CHALLENGES:
• 1. Repeat word for word the part of the golf club shaft description that opens with the words containing "FIG. 1 is a" and closes with "third swing weight.".
• 2. Proceed with the golf club shaft description from the point where it stops.
━━━ DOCUMENT EXCERPT
BRIEF DESCRIPTION OF THE DRAWINGS

In the accompanying drawings, which form a part of the specification and are to be read in conjunction therewith and in which like reference numerals are used to indicate like parts in the various views:

FIG. 1 is a schematic view of a golf club;

FIG. 2 is a graph illustrating the relationship between shaft balance point, club head weight and golf club length for a first swing weight;

FIG. 3 is a graph illustrating the relationship between shaft balance point, club head weight and golf club length for a second swing weight; and

FIG. 4 is a graph illustrating the relationship between shaft balance point, club head weight and golf club length for a third swing weight.

DETAILED DESCRIPTION OF THE PREFERRED EMBODIMENTS

The present invention is directed to a golf club shaft having a high balance point and a golf club incorporating the shaft. The high balance point of the shaft provides a golf club that allows a swing weight to be maintained while increasing the length of the club and/or the weight of the club head. As a result, the feel during the swing of the club is maintained while the club head speed is increased and/or the head mass properties are tailored to provide desired forgiveness.

Referring to FIG. 1, the major components of golf club 10 include a club head 12, a shaft 14 and a grip 16. Shaft 14 is a generally elongate cylindrical member constructed from metal and/or carbon fiber composite materials. Shaft 14 includes a butt 18 and a tip 20. Head 12 includes a hosel 22 that receives and is attached to a portion of tip 20 such as by an adhesive. Hosel 22 may have a blind or through-bore construction. The length of shaft 14 is selected based on the desired length of golf club 10 and the configuration of hosel 22. For example, with a hosel having a blind configuration, shaft 14 has a length that is less than the length of the golf club by 1.0-2.0 inches, while a golf club having a through-bore hosel will include a shaft that is approximately the same as the overall club length.

Grip 16 is a generally tubular, cylindrical member that is coupled to butt 18 of shaft 14 and provides a surface that is easily gripped by a user so that the user is able to control the movement of golf club 10 during a swing. Generally, grip 16 is comprised of an elastic material and is attached to butt 18 using an adhesive tape. The grip generally has a weight of 35.0-75.0 grams, a length of approximately 10.5 inches, and a center of gravity located 2.0-8.5 inches from the butt end of grip 16.

As described above, one method of determining the swing weight of golf club 10 is to determine the net moment created by the components about reference point R that is located 14.0 inches from butt 18 of golf club 10. For example, the weight of club head 12 (FH) is multiplied by the distance between the center of gravity of club head 12 and reference point R (XH) to determine the moment caused by club head 12 about reference point R. Similarly, the weight of shaft 14 (FS) is multiplied by the distance between the center of gravity of shaft 14 (also referred to as the “balance point”) and reference point R (XS) to determine the moment caused by shaft 14 about reference point R. Finally, the weight of grip 16 (FG) is multiplied by the distance between the center of gravity of grip 16 and reference point R (XG).
━━━━━━
━━━ PROVIDED DATA
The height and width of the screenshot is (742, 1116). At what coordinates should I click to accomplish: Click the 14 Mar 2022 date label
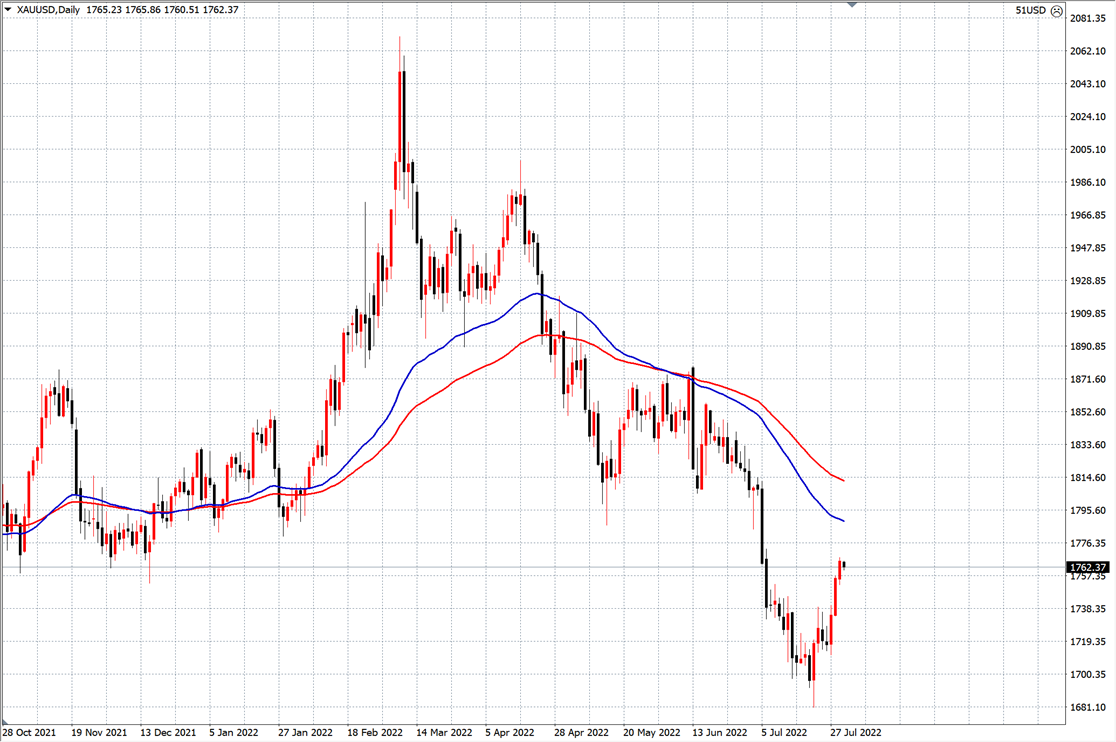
━━━━━━
━━━ PROVIDED DATA
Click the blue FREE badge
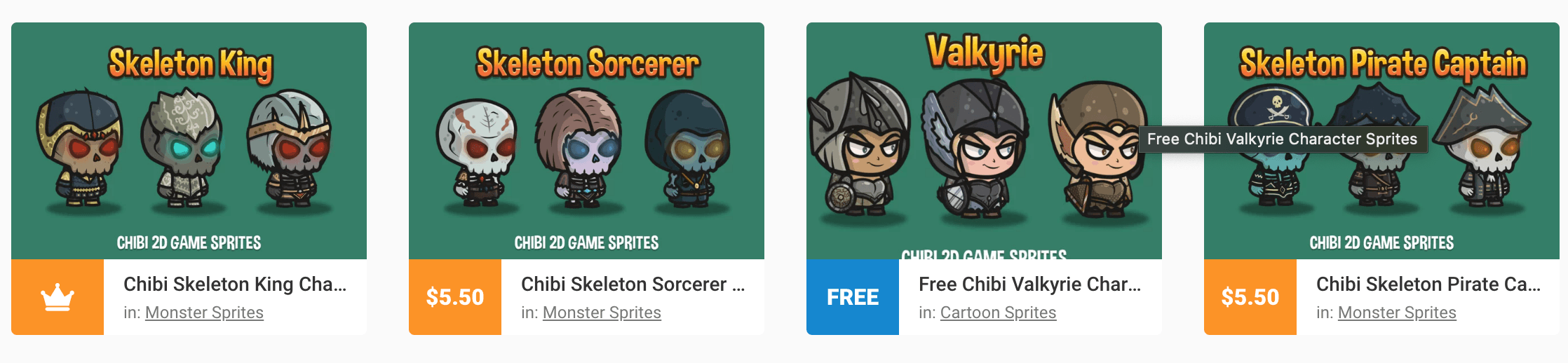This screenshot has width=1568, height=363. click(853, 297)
━━━━━━
TASK RESULTS:
• 1.
FIG. 1 is a schematic view of a golf club;

FIG. 2 is a graph illustrating the relationship between shaft balance point, club head weight and golf club length for a first swing weight;

FIG. 3 is a graph illustrating the relationship between shaft balance point, club head weight and golf club length for a second swing weight; and

FIG. 4 is a graph illustrating the relationship between shaft balance point, club head weight and golf club length for a third swing weight.

• 2.
As depicted in FIG. 1 and in the present example, moments that cause golf club 10 to rotate about reference point R in a counterclockwise direction are given a positive value, while those tending to rotate golf club 10 about reference point R in a clockwise direction are given a negative value. Additionally and as depicted, the moments created by club head 12 and shaft 14 have a positive value and the moment created by grip 16 has a negative value. It should be appreciated that for the purposes of this discussion, the weight of any additional components, such as a ferrule and tape under grip 16, is so small that it has negligible effect on the swing weight of golf club 10.

As described above, the swing weight of golf club 10 is affected by the weight of each component as well as the distance between the center of gravity of the respective component and reference point R. For example, keeping all other attributes constant, as the length of golf club 10 is increased, distance XH and XS increase, resulting in an increased swing weight of golf club 10. Similarly, as the weight FH of club head 12 is increased, the swing weight of golf club 10 is increased. As a result, increasing the length of golf club 10 to increase head speed and ball travel distance and/or increasing the mass of club head 12 to provide more discretionary mass and more forgiving mass properties both tend to increase the swing weight of golf club 10.

Shaft 14 of the present invention provides a balance point that is shifted toward butt 18 of golf club 10, as compared to conventional shafts, to at least partially counter the effect of increasing the length and/or head weight of golf club 10. In particular, the shaft of the present invention has a length that is greater than or equal to 42.0 inches, and more preferably 44.0 inches, and a balance point percentage (BP %) that is less than or equal to 44.50% (i.e., the distance from the butt end of the shaft to the balance point is less than or equal to 44.50% of the shaft length LS), and more preferably 43.75%, and a shaft weight less than 90.0 grams. As a result, the distance XS is reduced, thereby reducing the moment applied to reference point R by shaft 14, as compared to a conventional shaft of the same weight.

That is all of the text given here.